◆ **ACTIVITY**:
Every line of the data must be retyped exactly as it stands.

== Segment start ==

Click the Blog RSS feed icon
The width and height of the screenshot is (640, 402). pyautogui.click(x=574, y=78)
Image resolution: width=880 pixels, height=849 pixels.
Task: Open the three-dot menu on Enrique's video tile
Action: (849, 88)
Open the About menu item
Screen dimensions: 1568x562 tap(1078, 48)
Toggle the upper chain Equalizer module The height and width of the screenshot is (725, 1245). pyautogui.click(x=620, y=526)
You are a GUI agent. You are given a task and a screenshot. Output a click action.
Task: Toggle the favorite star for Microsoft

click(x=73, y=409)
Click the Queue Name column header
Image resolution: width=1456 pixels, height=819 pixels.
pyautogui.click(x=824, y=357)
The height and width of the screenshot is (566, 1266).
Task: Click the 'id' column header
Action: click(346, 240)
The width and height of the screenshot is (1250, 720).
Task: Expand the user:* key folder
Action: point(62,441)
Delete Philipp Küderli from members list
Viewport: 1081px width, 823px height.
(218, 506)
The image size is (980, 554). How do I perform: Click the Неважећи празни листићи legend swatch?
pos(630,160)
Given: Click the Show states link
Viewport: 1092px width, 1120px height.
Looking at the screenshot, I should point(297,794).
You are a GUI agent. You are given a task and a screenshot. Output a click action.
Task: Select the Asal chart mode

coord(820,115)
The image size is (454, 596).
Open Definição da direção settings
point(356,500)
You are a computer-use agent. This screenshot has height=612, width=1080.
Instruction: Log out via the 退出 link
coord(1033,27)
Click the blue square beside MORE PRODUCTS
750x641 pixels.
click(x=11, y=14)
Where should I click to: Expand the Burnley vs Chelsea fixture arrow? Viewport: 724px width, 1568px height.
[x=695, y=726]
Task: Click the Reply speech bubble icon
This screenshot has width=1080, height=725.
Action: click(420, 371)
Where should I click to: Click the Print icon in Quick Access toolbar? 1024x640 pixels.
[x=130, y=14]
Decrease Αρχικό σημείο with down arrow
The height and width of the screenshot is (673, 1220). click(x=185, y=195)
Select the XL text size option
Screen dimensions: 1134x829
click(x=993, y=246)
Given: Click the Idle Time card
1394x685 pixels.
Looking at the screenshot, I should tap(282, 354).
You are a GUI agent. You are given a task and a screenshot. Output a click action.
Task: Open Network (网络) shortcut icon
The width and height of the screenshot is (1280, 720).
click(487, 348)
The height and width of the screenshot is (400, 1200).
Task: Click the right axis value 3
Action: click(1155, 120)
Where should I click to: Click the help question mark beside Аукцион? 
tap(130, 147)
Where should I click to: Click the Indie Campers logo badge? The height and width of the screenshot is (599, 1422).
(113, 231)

== Segment end ==

◆ **EXERCISE SOLUTION**:
Click the Blog RSS feed icon
The width and height of the screenshot is (640, 402). pyautogui.click(x=574, y=78)
Image resolution: width=880 pixels, height=849 pixels.
Task: Open the three-dot menu on Enrique's video tile
Action: (849, 88)
Open the About menu item
Screen dimensions: 1568x562 tap(1078, 48)
Toggle the upper chain Equalizer module The height and width of the screenshot is (725, 1245). pyautogui.click(x=620, y=526)
You are a GUI agent. You are given a task and a screenshot. Output a click action.
Task: Toggle the favorite star for Microsoft

click(x=73, y=409)
Click the Queue Name column header
Image resolution: width=1456 pixels, height=819 pixels.
pyautogui.click(x=824, y=357)
The height and width of the screenshot is (566, 1266).
Task: Click the 'id' column header
Action: click(346, 240)
The width and height of the screenshot is (1250, 720).
Task: Expand the user:* key folder
Action: point(62,441)
Delete Philipp Küderli from members list
Viewport: 1081px width, 823px height.
(218, 506)
The image size is (980, 554). How do I perform: Click the Неважећи празни листићи legend swatch?
pos(630,160)
Given: Click the Show states link
Viewport: 1092px width, 1120px height.
Looking at the screenshot, I should point(297,794).
You are a GUI agent. You are given a task and a screenshot. Output a click action.
Task: Select the Asal chart mode

coord(820,115)
The image size is (454, 596).
Open Definição da direção settings
point(356,500)
You are a computer-use agent. This screenshot has height=612, width=1080.
Instruction: Log out via the 退出 link
coord(1033,27)
Click the blue square beside MORE PRODUCTS
750x641 pixels.
click(x=11, y=14)
Where should I click to: Expand the Burnley vs Chelsea fixture arrow? Viewport: 724px width, 1568px height.
[x=695, y=726]
Task: Click the Reply speech bubble icon
This screenshot has width=1080, height=725.
Action: click(420, 371)
Where should I click to: Click the Print icon in Quick Access toolbar? 1024x640 pixels.
[x=130, y=14]
Decrease Αρχικό σημείο with down arrow
The height and width of the screenshot is (673, 1220). click(x=185, y=195)
Select the XL text size option
Screen dimensions: 1134x829
click(x=993, y=246)
Given: Click the Idle Time card
1394x685 pixels.
Looking at the screenshot, I should tap(282, 354).
You are a GUI agent. You are given a task and a screenshot. Output a click action.
Task: Open Network (网络) shortcut icon
The width and height of the screenshot is (1280, 720).
click(487, 348)
The height and width of the screenshot is (400, 1200).
Task: Click the right axis value 3
Action: click(1155, 120)
Where should I click to: Click the help question mark beside Аукцион? 
tap(130, 147)
Where should I click to: Click the Indie Campers logo badge? The height and width of the screenshot is (599, 1422).
(113, 231)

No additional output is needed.